You’re giving a presentation on the company’s strategic direction when one of your colleagues interrupts you. You pause, address his question, and continue with your point — until he interrupts again. Sound familiar?
All of us have known colleagues, friends, or romantic partners who seem unable to let us finish a sentence. How do you handle them effectively? There are a number of tactics. But it is important to understand when and why people interrupt others.
Culture plays a role in interruptions when reading about how people from individualistic and collectivistic cultures interact in conversation. In one study, Japanese participants (whose culture is collectivistic) tended to switch their usual cooperative interruption style (e.g., interruptions asking for clarifications) to the more intrusive North American style when they were engaged in conversations in English with Americans.
Studies of group discussions and conversations during meetings have found that status is another reason. High-status people are asked their opinions more often, talk more, receive more positive comments, are chosen as leaders more frequently, are more likely to influence their group’s decisions, and in general dominate the conversation. Studies of conversations involving couples and families have also found such status effects.

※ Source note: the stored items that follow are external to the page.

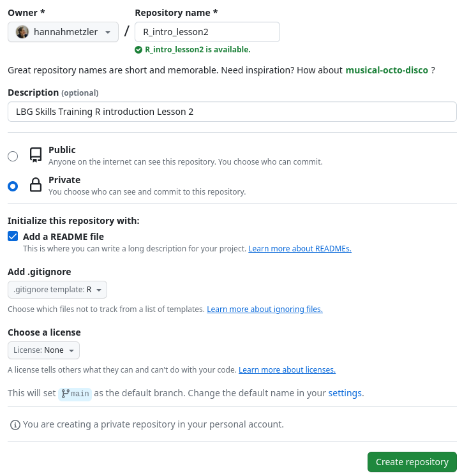Open the Owner dropdown for hannahmetzler
This screenshot has height=476, width=462.
tap(63, 32)
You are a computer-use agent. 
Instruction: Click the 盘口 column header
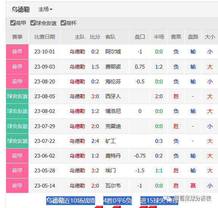pyautogui.click(x=140, y=37)
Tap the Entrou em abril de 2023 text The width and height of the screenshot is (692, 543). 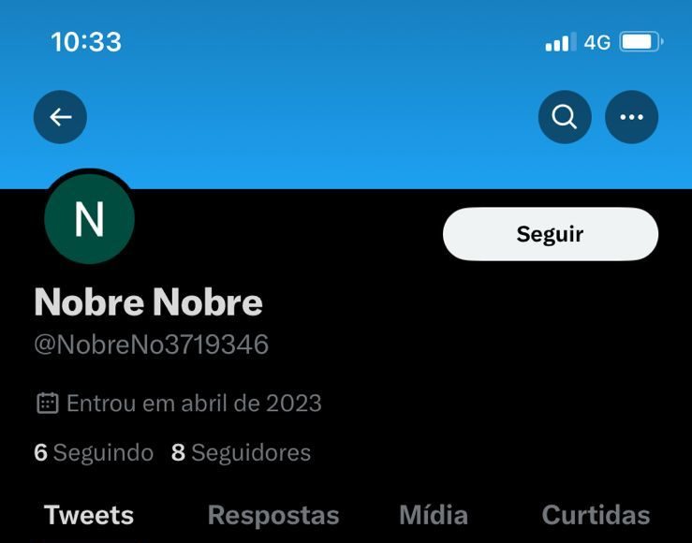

People tend to dominate conversations and interrupt when they feel more powerful than others in the room or when they want to signal power to others. When we induced people to feel powerful, by having them write about a time they had power over other people, they gave more weight to their own opinions than to a more informed advisor’s when making decisions.
How should you handle interrupters?
- Preempt the interrupter. Of course you can ask the person who interrupted to allow you to finish what you were saying. Even better, before you start talking, preview what you plan to say and stipulate when it’s okay to break in.
- Hold a constructive private conversation. If the interruptions continue, speak to the person in private. Give the interrupter the benefit of the doubt; as was the case with me, they may not realize their tendency to interrupt. Talk to the person about what you’ve observed and for how long, and explain how it affects you (and others, if appropriate). This straight talk, when framed constructively, is more likely to produce a behavioral change.
- Enlist the group. If you’d prefer to avoid embarrassing the interrupter, you can address the whole group without pointing fingers. Ask the group to reflect on whether you are communicating effectively together and what could be improved. This strategy would allow every member, including you, to raise their awareness of challenges facing the group, a first important step in addressing problems like this one.
- Go in prepared. People are less likely to disrupt a meeting if they feel like they had a hand in shaping it. Send out a proposed agenda ahead of time and ask your team for input. Give them a time frame within which to make recommendations and ask that they include a reason why they think the item is worthy of discussion. Everyone should have a say but “the team leader gets the final decision about what to include.”
- Stay calm. When someone interrupts or challenges you in a meeting, it’s important to respond in “a leaderly way.” Your goal is to “react with humor, kindness, inclusion, and assertiveness.”
The first and last points are very important. It is important to stay cool and try to understand why and where your colleagues are coming from. As long as they are adding to the idea or sticking to the overall goal to make a better solution, then things are still moving in the right direction. Just get your point across and solve the issue.